Expectations do not always correspond with reality for business travelers
Tuesday, November 13, 2012
In today's fluctuating economy, the need for companies to maximize the return on investment of their business travel budget has never been more important. From ensuring that executives remain productive on the road to securing suitable yet reasonably priced accommodations during business trips, corporate travel managers must perform a continuous balancing act. While staying in serviced apartments and corporate housing is one way for executive travel professionals to reduce the amount of stress experienced by executives, some frequent travelers warn that expectations do not always align with reality for some business professionals.
The new normal
In an opinion-editorial published by Business Travel News, Tom Barrett, senior manager of indirect procurement for Ascend Performance Materials, wrote that high demand and limited capacity have contributed to an overall decline in levels of service at many hotel chains and airlines. Barrett also highlighted the potentially negative impact that the "new normal" can have on the productivity of business travelers.
"Sadly, we've come to expect travel delays as normal," Barrett wrote. "Travel now often means a less-than-productive day with late-arriving aircraft, mechanical interruptions, changes of aircraft and late departures. We have come to expect lower and lower levels of service for an ever-increasing price. Even my most recent stay at a national hotel brand lacked the crisp service that used to be standard, and dirty windows in the rental car go unnoticed."
Barrett also mentioned the importance of quality customer service, something he believes is lacking in today's business travel environment. While many hotel chains offer acceptable levels of service, staying in serviced apartments is a cost-effective way for corporate travel managers to maximize their budget, ensure that executives receive the level of service they expect, and maintain levels of productivity that align with corporate objectives.

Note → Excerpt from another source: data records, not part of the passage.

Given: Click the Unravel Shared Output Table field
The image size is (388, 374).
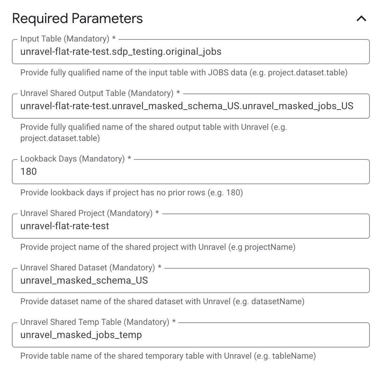Looking at the screenshot, I should tap(191, 106).
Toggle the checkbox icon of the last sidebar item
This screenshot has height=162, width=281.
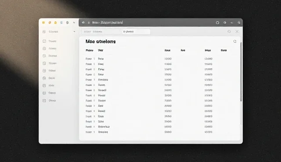[44, 100]
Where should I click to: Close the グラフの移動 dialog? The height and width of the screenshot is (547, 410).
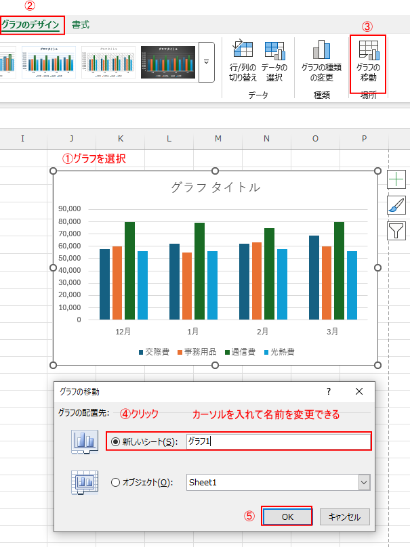(x=359, y=391)
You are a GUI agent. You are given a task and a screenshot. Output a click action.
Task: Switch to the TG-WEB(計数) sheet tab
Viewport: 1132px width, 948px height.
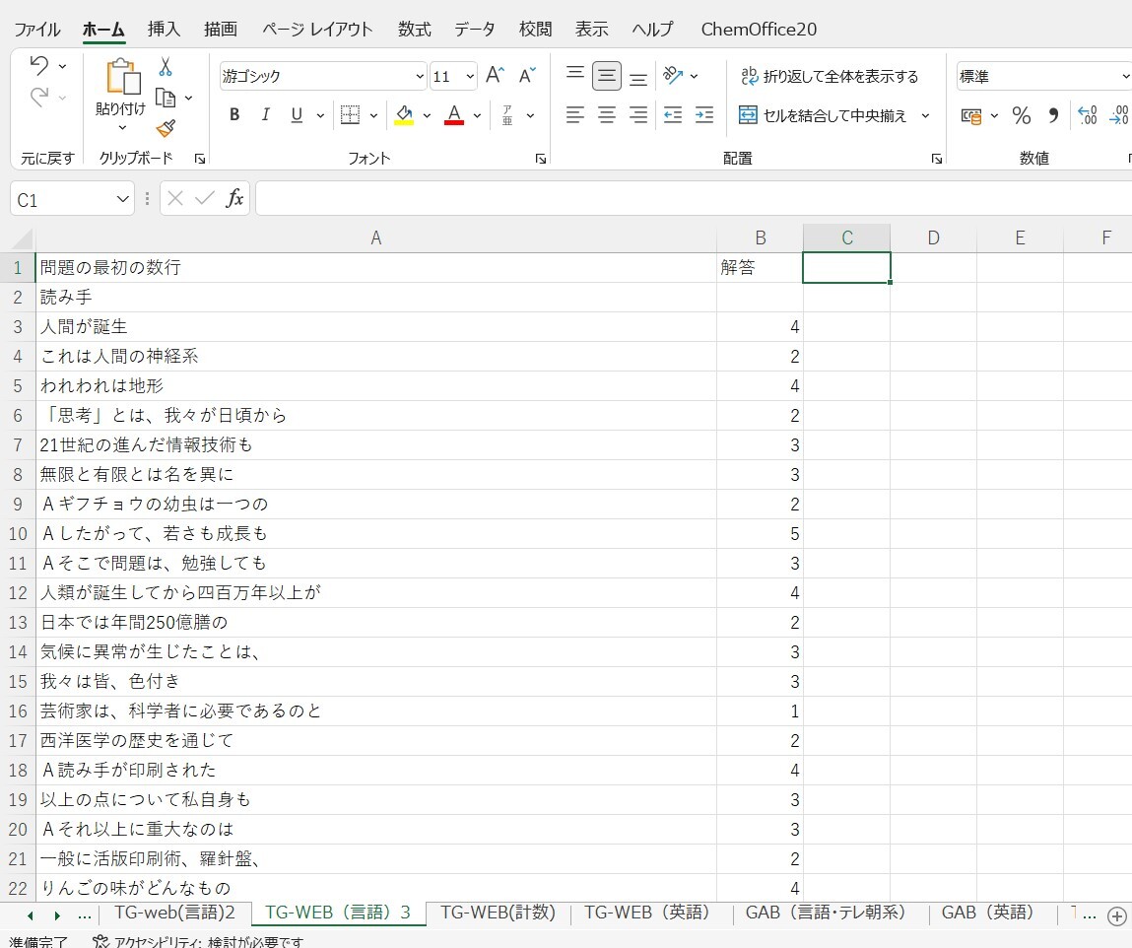click(498, 913)
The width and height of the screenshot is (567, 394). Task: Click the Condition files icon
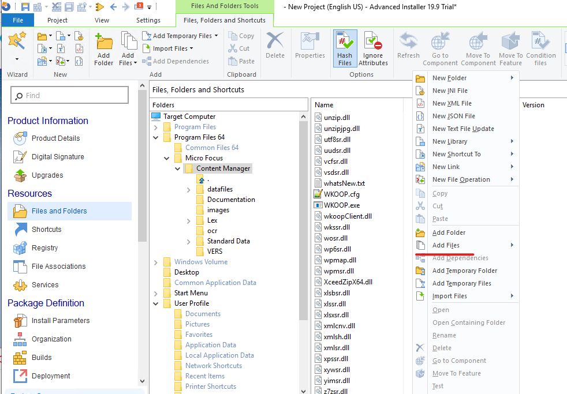(x=540, y=48)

While choosing to stay in corporate apartments can alleviate some of the pressures of this decline in service, other aspects of the business travel experience may continue to affect executives as they travel internationally in pursuit of new business. As a result, some companies are experimenting with ways to save money and provide executives with suitable accommodation, but not all services are appropriate for business travelers.
According to The Globe and Mail, social sharing website Airbnb.com has proven enormously popular with budget-conscious travelers around the world seeking to reduce the cost of recreational travel excursions. However, while the sharing economy business model may be ideally suited to the tourism sector, it is significantly at odds with the demands and expectations of many executives.
"I’d be surprised if there’s a single managed traveller, who is staying in Airbnb," Douglas Quinby, senior director of research at PhoCusWright, told the news source.
However, Quinby's research into the viability of services such as Airbnb for corporate travel revealed that as many as 70 percent of the 2,000 business travelers PhoCusWright surveyed said they were presently unmanaged. As such, these individuals were left with the personal choice of where to stay - and how to manage their limited corporate travel budgets.
As Quinby observed, it seems highly unlikely that corporate travel managers would ever seriously consider a service such as Airbnb for their executives. However, with the growing prevalence of self-managed executive travel, the popularity and competitiveness of such services may become more popular with individuals concerned about accommodation budgets.
While Airbnb and its competitors may gain traction in the unmanaged business travel space, serviced apartments and corporate housing will likely remain highly competitive for savvy business travelers seeking to lower budgets without compromising on their expectations.